I previously posted (anonymously) another song from Jan Jankeje’s funky fusion LP, Sokol back in the “Breaks and Basslines” post. I’m not remotely as big on fusion stuff as I was about 10 years back but I still have a soft spot for this album by the Slovakian Jankeje which is one solid footing in funk-influenced rhythms but also healthy touches of avant garde jazz as this composition, in particular, seems to capture. File under “I can’t believe I never posted this”: Preston Love’s Omaha BBQ was one of the earliest funky blues albums I ever became acquainted with and I still find it to be one of the most consistent efforts in the genre. “Kool Ade” especially is killer – as gritty a groove you can imagine. The drummer gets some special attention here on the two bridges where band members rap with each other over a chattering like series of breaks and fills.

Speaking of breaks, you’d be hard pressed to find too many songs with a better 8 bar opening break than this. The actual song itself is a decent, mid-tempo country-rock ballad which isn’t quite what you’d expect with an intro like that but it’s definitely a step up from “Put Your Hand in the Hand.”

Prisoners of Watts (POW): Language of Funk
From 12″ (No Busters Allowed, 1990)

Da Lench Mob: Ain’t Got No Class (T-Bone Remix)
Ain’t Got No Class (Beatnuts Remix)
From 12″ (Street Knowledge, 1992)

King Tee: The Great (Distorted Alcoholism Mix)
From 12″ (“Bust Dat Ass”) (Capitol, 1992)

I picked up this 12″ by L.A.’s P.O.W. (Prisoners of Watts) on a whim and while it’s not exactly the unsung NWA or anything, I do digthe early ’90s L.A. hip-hop production steez on here. Bonus points for having Battle Cat (back when he was mostly known as a DJ) on the cut.

Less obscure (but still staying in the Southland), we have two mixes from Da Lench Mob’s “Ain’t Got No Class” 12″. Again, I don’t really ride that hard for the song itself (there are better Lench Mob cuts out there) but I do like the contrast in production style you can here between the Beatnuts and T-Ray.
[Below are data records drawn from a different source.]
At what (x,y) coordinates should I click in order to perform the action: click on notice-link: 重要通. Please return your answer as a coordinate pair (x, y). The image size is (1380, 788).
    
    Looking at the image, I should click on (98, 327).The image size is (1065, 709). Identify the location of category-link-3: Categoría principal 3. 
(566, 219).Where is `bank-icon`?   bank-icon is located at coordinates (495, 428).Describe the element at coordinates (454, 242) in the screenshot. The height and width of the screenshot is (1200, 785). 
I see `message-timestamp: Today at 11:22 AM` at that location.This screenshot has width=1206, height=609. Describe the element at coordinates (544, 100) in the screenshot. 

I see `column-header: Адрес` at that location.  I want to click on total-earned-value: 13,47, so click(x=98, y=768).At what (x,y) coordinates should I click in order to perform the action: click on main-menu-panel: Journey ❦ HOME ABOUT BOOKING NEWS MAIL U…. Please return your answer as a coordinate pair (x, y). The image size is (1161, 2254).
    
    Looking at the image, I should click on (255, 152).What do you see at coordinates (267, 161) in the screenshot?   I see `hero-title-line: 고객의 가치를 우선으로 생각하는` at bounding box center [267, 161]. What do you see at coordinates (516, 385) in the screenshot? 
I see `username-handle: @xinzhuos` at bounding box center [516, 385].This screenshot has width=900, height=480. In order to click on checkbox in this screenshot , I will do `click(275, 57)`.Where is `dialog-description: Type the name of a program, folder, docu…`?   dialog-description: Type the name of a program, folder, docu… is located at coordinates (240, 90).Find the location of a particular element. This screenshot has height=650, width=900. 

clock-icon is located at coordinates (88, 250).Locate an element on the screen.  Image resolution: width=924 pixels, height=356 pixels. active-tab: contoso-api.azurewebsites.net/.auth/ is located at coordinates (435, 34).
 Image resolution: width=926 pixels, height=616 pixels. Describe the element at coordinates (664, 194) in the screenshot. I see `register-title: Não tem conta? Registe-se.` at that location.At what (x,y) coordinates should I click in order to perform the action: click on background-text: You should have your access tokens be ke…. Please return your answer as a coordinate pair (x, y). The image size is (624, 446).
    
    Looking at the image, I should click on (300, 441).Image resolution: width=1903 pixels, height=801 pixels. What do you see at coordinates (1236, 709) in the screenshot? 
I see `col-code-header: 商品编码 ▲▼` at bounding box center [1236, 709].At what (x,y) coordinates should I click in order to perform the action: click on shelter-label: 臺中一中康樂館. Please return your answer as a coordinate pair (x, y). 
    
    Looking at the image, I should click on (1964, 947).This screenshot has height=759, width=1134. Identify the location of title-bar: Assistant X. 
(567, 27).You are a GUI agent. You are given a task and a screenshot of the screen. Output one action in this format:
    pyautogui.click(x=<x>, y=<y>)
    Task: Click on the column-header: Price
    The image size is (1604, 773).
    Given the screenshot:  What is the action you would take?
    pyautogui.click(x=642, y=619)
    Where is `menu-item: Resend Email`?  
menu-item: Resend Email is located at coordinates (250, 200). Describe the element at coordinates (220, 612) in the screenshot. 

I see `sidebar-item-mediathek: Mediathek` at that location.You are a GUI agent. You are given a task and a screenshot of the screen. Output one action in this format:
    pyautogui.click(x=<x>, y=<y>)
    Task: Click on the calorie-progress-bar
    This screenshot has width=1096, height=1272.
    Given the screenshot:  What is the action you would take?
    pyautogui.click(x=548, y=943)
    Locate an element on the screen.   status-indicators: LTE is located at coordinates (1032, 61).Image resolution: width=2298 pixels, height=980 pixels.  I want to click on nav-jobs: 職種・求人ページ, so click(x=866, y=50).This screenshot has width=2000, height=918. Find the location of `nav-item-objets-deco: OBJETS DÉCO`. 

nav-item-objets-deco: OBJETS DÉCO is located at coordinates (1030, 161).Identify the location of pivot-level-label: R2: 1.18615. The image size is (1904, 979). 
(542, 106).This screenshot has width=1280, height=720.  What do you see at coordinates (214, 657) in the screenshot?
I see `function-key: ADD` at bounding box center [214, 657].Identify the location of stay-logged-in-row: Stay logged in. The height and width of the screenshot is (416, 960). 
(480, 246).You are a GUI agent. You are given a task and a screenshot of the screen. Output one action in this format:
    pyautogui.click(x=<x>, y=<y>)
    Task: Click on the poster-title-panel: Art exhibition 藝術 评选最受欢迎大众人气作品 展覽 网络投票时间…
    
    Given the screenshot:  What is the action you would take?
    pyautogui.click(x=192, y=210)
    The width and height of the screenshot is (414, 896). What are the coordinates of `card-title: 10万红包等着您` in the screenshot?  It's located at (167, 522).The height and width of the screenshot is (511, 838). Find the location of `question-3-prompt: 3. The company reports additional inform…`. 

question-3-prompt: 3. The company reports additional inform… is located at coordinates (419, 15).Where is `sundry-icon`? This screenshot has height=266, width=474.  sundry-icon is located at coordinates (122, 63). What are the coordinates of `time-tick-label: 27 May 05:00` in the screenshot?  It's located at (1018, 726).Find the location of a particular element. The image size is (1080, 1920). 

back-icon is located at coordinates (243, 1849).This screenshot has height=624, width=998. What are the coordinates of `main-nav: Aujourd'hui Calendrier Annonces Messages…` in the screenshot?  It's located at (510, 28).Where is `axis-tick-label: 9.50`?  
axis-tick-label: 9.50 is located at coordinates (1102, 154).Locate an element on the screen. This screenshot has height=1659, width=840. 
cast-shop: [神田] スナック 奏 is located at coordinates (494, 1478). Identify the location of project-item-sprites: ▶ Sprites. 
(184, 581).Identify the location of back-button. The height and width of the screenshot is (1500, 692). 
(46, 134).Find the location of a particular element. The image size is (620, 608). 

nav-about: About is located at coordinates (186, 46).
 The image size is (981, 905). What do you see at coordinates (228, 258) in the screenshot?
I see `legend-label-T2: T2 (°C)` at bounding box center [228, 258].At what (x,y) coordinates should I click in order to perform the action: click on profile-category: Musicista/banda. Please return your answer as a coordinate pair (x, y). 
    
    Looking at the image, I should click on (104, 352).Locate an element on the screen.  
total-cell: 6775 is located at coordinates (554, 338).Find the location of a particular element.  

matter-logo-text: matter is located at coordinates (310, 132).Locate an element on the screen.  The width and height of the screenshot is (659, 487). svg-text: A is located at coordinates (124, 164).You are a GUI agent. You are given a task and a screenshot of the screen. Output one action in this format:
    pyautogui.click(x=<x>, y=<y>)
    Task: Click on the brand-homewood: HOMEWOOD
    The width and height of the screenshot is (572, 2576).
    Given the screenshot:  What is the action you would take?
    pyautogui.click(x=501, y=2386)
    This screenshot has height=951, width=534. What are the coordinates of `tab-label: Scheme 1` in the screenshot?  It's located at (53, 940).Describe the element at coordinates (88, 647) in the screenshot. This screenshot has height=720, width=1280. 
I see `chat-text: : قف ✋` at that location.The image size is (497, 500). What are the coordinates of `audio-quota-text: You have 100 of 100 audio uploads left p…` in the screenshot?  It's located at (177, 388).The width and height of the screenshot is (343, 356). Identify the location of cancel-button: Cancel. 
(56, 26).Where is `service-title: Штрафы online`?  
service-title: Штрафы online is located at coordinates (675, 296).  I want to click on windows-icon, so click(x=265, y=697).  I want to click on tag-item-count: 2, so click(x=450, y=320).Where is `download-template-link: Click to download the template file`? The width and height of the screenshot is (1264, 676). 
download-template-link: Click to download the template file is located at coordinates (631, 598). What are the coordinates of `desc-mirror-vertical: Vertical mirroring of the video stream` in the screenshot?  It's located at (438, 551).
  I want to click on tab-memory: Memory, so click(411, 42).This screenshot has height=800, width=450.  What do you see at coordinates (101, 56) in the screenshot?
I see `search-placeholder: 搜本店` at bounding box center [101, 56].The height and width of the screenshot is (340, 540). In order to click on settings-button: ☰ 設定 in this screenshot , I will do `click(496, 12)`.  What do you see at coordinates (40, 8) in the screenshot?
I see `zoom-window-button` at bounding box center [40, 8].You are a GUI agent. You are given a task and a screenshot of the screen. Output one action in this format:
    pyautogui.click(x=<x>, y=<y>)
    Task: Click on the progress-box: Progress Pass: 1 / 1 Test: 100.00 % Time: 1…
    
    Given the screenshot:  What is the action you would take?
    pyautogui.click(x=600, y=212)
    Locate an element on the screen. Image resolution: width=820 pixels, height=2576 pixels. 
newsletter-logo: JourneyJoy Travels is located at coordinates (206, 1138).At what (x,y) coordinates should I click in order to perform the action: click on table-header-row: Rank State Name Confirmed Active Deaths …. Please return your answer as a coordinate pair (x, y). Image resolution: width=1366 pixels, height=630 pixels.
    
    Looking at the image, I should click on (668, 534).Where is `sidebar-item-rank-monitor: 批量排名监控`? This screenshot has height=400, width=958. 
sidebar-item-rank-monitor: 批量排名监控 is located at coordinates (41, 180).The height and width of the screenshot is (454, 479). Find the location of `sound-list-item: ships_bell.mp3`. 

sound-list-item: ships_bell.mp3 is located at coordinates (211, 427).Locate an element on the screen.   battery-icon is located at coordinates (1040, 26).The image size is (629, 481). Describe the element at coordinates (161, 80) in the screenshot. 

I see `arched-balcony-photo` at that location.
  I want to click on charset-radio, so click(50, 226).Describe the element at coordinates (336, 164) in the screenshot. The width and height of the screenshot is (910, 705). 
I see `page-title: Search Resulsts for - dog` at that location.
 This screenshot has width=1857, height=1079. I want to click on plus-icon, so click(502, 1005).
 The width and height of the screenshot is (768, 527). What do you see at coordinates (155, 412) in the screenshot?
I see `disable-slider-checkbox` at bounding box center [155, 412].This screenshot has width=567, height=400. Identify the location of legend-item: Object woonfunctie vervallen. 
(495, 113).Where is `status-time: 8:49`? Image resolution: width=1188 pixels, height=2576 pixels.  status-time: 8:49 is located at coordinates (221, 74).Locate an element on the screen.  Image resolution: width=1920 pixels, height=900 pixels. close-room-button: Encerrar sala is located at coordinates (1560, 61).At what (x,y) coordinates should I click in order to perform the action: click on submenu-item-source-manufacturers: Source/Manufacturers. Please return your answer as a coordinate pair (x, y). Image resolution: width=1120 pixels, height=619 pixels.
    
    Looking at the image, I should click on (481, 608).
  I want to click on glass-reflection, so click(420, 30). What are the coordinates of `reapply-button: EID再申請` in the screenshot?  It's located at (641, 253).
Especially because T-Ray was doing stuff for Cypress Hill and his style and Muggs’ seemed so compatible, I always associate it with a Left Coast thing even though neither Muggs nor T-Ray were originally from California. T-Bone’s remix (which I, embarrassingly, confused for a T-Ray remix for, uh, years now) is some classic West Coast, post-Sir Jinx/Muggs ruggedness while
The Beatnuts mix is classically ‘Nuts with the filtered bassline and use of horns.

One more from the West (actually, now that I think about it, these three songs were probably from a long-forgotten “early 90s West Coast hip-hop post”) – a remix of King Tee’s “The Great” found on the “Bust Dat Ass” 12″. King Tee = unsung and then some. I always like going back and listening again to his catalog (especially anything connected to The Triflin’ Album – such a good voice and such a damn shame his Aftermath album never got official release.

Los Pakines: Hojas Verdes
Oh! Cherie
From S/T (Sono Radio, 197?)

I don’t know much about Peruvian chicha but this fusion of Colombian cumbia with American surf rock makes for style that’s hard to forget once you hear it. I got turned onto this Los Pakines album when I was looking for stuff by Los Diablos Rojo, another group in a similar vein. The Pakines, in particular, seemed to love that reverb and just drench every song on this album with it. “Hojas Verdes” is a slinky cumbia piece with some funk undertones while “Oh! Cherie” sounds like a cover of a ’60s tune I should recognize (but don’t).